0

When I try to run:

import csv

with open('data.csv', 'rU') as csvfile:
  reader = csv.DictReader(csvfile)
  for row in reader:
    pgd = Player.objects.get_or_create(
      player_name=row['Player'],
      team=row['Team'], 
      position=row['Position']
    )

Most of my data gets created in the database, except for one particular row. When my script reaches the row, I receive the error:

ProgrammingError: You must not use 8-bit bytestrings unless you use a
text_factory that can interpret 8-bit bytestrings (like text_factory = str). 
It is highly recommended that you instead just switch your application to Unicode strings.`

The particular row in the CSV that causes this error is:

>>> row
{'FR\xed\x8aD\xed\x8aRIC.ST-DENIS', 'BOS', 'G'}

I've looked at the other similar Stackoverflow threads with the same or similar issues, but most aren't specific to using Sqlite with Django. Any advice?

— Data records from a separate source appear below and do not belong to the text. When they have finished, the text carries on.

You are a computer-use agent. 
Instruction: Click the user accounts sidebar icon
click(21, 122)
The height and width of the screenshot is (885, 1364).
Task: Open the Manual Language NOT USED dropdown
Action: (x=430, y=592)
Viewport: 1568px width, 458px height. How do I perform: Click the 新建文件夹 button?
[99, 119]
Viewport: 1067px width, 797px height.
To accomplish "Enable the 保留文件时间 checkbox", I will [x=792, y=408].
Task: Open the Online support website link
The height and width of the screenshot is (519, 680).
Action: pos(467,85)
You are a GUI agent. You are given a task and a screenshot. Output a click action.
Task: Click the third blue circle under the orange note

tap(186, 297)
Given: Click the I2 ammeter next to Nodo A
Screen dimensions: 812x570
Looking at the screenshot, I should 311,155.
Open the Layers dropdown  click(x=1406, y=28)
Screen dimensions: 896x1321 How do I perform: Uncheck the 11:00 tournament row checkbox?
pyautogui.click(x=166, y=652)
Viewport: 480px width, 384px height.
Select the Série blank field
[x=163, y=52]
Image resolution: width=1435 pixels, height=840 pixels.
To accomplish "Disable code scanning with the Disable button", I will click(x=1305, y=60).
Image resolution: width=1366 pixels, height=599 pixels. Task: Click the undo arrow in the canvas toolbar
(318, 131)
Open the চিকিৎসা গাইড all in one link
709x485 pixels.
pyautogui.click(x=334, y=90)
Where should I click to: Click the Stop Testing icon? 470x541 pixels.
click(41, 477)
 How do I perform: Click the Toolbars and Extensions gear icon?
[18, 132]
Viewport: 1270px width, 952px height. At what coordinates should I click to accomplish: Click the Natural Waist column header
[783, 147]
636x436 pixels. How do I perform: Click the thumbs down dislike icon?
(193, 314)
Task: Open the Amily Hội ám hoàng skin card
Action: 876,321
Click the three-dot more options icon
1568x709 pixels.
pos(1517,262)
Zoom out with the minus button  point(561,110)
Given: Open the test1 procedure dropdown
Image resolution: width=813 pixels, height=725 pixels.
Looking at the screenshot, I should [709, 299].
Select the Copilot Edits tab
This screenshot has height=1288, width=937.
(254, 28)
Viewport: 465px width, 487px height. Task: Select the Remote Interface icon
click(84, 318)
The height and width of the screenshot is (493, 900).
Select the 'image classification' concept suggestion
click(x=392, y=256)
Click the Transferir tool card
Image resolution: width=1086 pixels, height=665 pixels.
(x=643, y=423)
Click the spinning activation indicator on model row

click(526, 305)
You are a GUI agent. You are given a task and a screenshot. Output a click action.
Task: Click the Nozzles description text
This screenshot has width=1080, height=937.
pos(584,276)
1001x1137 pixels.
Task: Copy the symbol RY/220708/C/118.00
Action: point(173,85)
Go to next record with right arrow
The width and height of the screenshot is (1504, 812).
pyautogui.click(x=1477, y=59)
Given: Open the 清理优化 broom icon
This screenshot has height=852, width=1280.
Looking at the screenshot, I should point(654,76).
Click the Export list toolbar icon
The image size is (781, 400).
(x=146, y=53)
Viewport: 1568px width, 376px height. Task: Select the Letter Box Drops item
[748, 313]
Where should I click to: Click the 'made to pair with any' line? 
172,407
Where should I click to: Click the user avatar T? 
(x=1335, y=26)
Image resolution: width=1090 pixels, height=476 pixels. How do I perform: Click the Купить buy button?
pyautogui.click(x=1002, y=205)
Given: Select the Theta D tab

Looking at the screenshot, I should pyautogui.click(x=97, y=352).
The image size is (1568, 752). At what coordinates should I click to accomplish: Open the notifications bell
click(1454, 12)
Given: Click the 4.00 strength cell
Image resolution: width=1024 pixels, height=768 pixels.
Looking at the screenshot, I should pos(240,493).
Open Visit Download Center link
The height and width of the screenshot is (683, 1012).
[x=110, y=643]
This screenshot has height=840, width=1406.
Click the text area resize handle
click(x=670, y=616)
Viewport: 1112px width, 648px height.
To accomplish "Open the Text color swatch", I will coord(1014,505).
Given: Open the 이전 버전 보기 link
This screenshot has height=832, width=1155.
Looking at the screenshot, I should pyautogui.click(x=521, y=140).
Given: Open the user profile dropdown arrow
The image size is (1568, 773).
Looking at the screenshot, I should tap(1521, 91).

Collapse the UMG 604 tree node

If it matters, I'm running the script by going into the Django shell by calling python manage.py shell, and copy-pasting it in, as opposed to just calling the script from the command line.

This is the stacktrace I get:

Traceback (most recent call last):
  File "<console>", line 4, in <module>
  File "/System/Library/Frameworks/Python.framework/Versions/2.7/lib/python2.7/csv.py", line 108, in next
    row = self.reader.next()
  File "/System/Library/Frameworks/Python.framework/Versions/2.7/lib/python2.7/codecs.py", line 302, in decode
    (result, consumed) = self._buffer_decode(data, self.errors, final)
UnicodeDecodeError: 'utf8' codec can't decode byte 0xcc in position 1674: invalid continuation byte

EDIT: I decided to just manually import this entry into my database, rather than try to read it from my CSV, based on Alastair McCormack's feedback

Based on the output from your question, it looks like the person who made the CSV mojibaked it - it doesn't seem to represent FRÉDÉRIC.ST-DENIS. You can try using windows-1252 instead of utf-8 but I think you'll end up with FRíŠDíŠRIC.ST-DENIS in your database.

2
  • Python 2.x or 3.x? Commented Sep 30, 2017 at 10:12
  • Python 2.x, but this is a new project so if switching to 3.x will make my life easier, I will do so. Commented Sep 30, 2017 at 15:03

3 Answers 3

1

I suspect you're using Python 2 - open() returns str which are simply byte strings.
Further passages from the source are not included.